Don’t overlook the disturbing parts of Scripture. Dig deeper.
Issues like these frequently come up when discussing the Christian faith with unbelievers. They wonder how we can overlook such things.
We should wrestle with these sections of Scripture. We must not change them. We must not discard them. We must study and question and pray and wring our hands. For often, when we do, we will find answers rendered more precious because of the journey it took to find them.
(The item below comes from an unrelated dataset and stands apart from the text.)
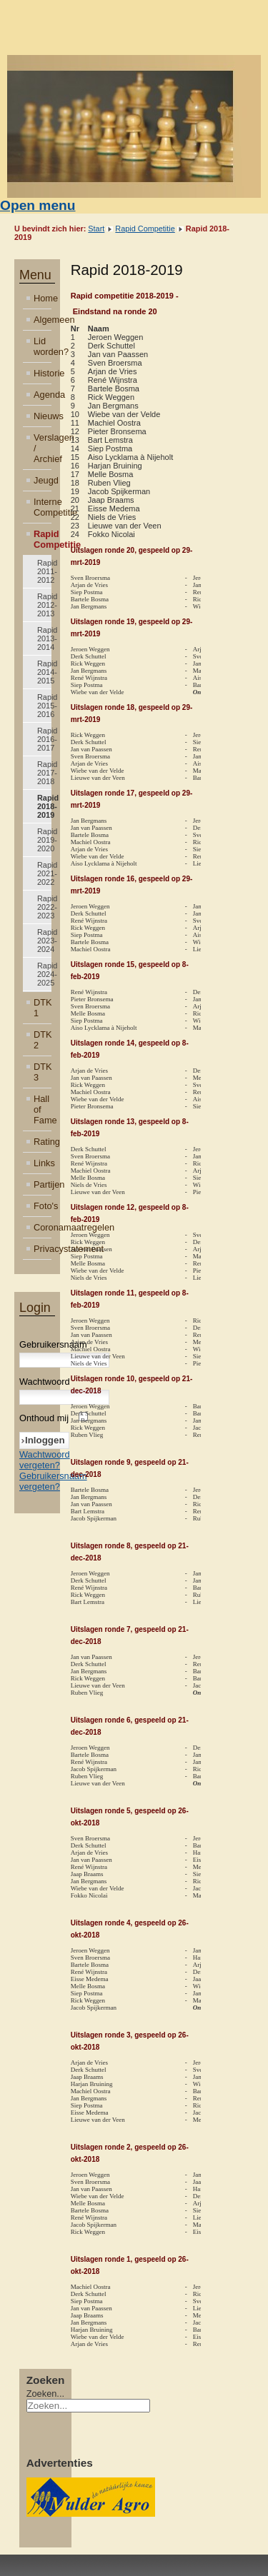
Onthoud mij (44, 1418)
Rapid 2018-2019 (44, 806)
Dig deeper when there is injustice.
After Tamar’s rape, we see the unraveling of David’s dynasty as another son, Absolom, seethes in fury over his father’s inaction. Absolom takes matters into his own hands. He murders his brother, Amnon. Then he is exiled and unforgiven for a crime that David himself had committed (without any justice in mind, I might add). Then Absolom tries to overthrow the kingdom and is himself killed.
But if David had been a godly father, if he had discipled, punished, and forgiven, his sons would not have died. His daughter might not have been raped and ruined.
I still don’t like this story, but there are valuable lessons to be learned. It is a cautionary tale on the perils of poor parenting.
Dig deeper when there is a crime.
And the story of the Levite concubine reveals that in the ensuing war, which is a direct result of this heinous crime, 25,000 Benjamite soldiers perish and over 40,000 soldiers die from Israel. God takes the lives of 65,000 men to account for the murder of this one discarded, seemingly insignificant slave woman.
And more men die from Israel than the tribe of Benjamin. That is no coincidence. The implications are clear. God holds the concubine’s “husband” more responsible than the men who actually murdered her because he was charged with protecting her, and he allowed it to happen.
I still don’t like this story, but there is tremendous value given to this life by God. And justice. It is a cautionary tale for men on their mistreatment of women.